Lo primero que escuchó Yusuf de su hermana fue la pregunta relativa a por qué sabía que había pasado algo. Entonces los dos nos dimos cuenta de que desconocía que Sahra había venido a dejarnos sus libros y de que todavía no habían puesto en conocimiento de nadie el incidente, cualquiera que fuese.

Yusuf tuvo el acierto de contestar con vaguedades para no comprometer a su sobrina y apremió a Fatma a que le contara lo sucedido.

Sahra tenía la mala fortuna de vivir en Sariyer que, a fin de cuentas, no era Estambul, sino un barrio donde toda la gente se conocía y hacía vida comunitaria. A lo que tenía que añadir que su padre era el dueño de dos carnicerías, lo que significaba que se relacionaba con todos los vecinos y todo el mundo lo conocía. A lo que tenía que añadir que vivía en un país donde era deporte nacional meterse en la vida de los demás hasta límites insanos.

Las consecuencias prácticas que resultaban de meter todo esto en una coctelera eran que cualquier pequeño desliz, tontería, chiquillada o gamberrada que hiciera iba a estar en conocimiento de su familia en menos de veinticuatro horas.

Eso era exactamente lo que había ocurrido.

Alguien había visto a Sahra en un parque cercano a su instituto con un grupo de compañeros. La chica no tenía la cabeza cubierta, llevaba algo de maquillaje y su actitud no era, digamos, la más recatada. En resumidas cuentas, lo que cualquier chica de su edad haría en cualquier parte del planeta.

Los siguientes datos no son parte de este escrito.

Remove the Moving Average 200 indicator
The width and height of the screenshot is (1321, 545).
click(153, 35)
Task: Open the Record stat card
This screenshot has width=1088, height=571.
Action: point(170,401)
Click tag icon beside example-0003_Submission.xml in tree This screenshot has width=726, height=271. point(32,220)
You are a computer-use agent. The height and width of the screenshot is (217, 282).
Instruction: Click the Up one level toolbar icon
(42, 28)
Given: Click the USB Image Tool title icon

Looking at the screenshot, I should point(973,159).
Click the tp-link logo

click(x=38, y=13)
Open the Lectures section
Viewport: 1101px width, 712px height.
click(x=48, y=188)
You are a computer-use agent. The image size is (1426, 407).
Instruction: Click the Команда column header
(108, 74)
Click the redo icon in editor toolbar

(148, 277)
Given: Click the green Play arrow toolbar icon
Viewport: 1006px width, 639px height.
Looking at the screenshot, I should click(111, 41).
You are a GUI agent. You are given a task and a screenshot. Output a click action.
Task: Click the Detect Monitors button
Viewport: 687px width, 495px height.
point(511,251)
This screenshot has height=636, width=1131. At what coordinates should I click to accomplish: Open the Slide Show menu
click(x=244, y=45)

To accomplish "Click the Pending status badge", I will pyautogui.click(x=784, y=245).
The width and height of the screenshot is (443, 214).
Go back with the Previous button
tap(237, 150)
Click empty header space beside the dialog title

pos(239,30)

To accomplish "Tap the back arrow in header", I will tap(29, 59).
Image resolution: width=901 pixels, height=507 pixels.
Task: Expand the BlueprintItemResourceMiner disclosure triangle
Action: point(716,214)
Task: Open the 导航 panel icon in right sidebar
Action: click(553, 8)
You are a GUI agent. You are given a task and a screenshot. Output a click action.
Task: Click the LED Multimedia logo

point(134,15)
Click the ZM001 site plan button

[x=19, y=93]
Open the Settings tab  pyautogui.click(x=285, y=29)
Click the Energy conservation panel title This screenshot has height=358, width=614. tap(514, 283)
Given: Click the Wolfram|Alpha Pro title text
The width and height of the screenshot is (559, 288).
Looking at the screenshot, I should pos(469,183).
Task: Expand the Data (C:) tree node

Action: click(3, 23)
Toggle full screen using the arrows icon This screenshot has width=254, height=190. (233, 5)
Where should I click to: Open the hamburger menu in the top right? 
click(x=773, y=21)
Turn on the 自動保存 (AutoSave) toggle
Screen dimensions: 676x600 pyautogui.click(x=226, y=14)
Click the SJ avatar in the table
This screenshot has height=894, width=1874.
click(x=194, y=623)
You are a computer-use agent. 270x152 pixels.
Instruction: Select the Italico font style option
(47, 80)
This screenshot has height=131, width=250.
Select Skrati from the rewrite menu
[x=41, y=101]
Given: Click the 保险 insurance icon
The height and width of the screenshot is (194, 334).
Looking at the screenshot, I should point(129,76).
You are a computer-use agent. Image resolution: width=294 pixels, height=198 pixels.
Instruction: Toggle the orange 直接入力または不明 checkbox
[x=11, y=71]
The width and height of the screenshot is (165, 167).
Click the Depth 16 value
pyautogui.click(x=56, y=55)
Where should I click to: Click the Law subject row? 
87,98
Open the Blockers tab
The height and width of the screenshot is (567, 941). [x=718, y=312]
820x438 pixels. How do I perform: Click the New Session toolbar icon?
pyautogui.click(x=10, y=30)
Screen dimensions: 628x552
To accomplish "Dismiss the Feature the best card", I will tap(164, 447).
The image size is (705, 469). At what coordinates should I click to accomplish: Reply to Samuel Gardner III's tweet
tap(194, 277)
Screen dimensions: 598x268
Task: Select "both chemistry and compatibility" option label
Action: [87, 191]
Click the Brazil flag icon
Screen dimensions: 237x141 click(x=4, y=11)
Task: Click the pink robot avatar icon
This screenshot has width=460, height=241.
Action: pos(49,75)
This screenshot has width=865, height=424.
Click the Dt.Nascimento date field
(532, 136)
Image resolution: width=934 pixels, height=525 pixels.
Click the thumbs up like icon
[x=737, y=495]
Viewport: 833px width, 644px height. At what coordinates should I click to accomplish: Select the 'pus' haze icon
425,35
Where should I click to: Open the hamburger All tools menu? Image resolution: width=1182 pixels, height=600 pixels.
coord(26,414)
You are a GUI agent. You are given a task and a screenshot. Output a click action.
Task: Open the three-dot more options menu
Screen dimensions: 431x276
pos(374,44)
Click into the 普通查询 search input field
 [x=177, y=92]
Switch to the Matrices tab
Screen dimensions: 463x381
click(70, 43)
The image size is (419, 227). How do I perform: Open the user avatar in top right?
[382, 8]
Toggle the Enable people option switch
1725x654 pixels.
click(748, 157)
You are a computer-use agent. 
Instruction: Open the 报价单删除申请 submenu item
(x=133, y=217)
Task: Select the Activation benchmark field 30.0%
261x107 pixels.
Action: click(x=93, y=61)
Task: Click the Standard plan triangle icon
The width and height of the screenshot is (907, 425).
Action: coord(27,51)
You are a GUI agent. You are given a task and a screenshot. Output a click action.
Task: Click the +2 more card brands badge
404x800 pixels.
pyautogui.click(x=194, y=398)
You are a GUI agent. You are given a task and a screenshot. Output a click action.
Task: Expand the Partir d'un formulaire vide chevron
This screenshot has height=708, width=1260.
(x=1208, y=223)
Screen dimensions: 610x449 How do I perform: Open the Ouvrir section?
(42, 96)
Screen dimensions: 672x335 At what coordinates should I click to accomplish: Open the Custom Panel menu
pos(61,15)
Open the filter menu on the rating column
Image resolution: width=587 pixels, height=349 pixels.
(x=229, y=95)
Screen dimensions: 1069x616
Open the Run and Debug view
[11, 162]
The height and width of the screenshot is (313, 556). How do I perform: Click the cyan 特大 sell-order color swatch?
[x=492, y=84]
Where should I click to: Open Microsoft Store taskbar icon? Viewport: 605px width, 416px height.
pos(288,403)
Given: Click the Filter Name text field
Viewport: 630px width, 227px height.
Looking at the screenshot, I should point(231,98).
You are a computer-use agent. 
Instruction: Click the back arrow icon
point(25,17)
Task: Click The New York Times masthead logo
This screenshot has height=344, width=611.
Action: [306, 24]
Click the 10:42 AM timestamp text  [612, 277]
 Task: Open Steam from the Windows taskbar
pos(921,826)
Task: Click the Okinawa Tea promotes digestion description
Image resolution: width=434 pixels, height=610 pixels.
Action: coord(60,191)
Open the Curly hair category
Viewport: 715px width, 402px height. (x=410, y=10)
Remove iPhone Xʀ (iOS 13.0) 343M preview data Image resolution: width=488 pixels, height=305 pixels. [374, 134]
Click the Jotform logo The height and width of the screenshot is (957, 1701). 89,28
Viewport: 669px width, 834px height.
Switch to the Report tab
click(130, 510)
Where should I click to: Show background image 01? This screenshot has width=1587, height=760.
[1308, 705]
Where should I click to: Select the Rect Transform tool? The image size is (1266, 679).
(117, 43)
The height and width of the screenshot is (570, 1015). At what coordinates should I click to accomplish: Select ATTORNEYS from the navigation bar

La habían castigado. Le pregunté a Yusuf en qué consistía el castigo, no lo sabía, Fatma no se lo había dicho en la conversación telefónica ni él lo había preguntado. Me quedé con la duda. Me pregunté si el castigo consistía en prohibirle que leyera libros, cosa que me parecía absurda y, por ende, improbable, pero era la única explicación que encontraba al episodio que se había producido horas antes.

Tuve que esperar semanas para salir de dudas, hasta el día que vino a recogerlos.

—Sabía que me esperaba una bronca cuando llegara mi padre y temí que la emprendiera con mis libros porque es mi bien más preciado y él lo sabe. Me tiró a la basura un cuento una vez cuando era pequeña, estuve llorando todo el día. Pero, al final, solo me castigaron sin salir —me explicaba mientras recogía sus libros, que yo había colocado en una mesa—. Pero, en cualquier caso, quiero que me guardes estas novelas de aquí —dijo apartando un montón—. Total, ya las he leído y…

Perdí el hilo de lo que Sahra estaba diciendo mientras su historia hacía conexión con algo en mi mente.

—Sahra… —la interrumpí—. ¿Me dejas que te recomiende un libro?

—Claro, siempre.

—Es para niños, pero, aun así, creo que te gustará. Debe de estar por aquí…

Rescaté la pequeña joya de Roald Dahl en lo alto de la estantería. Le quité el polvo y se lo extendí.

Matilda —leyó Sahra en la cubierta.

Exacto. Sahra era mi ya no tan pequeña Matilda, el problema era que yo me creía Miss Honey cuando en realidad estaba muy lejos de poder hacer nada por rescatarla de su propia vida.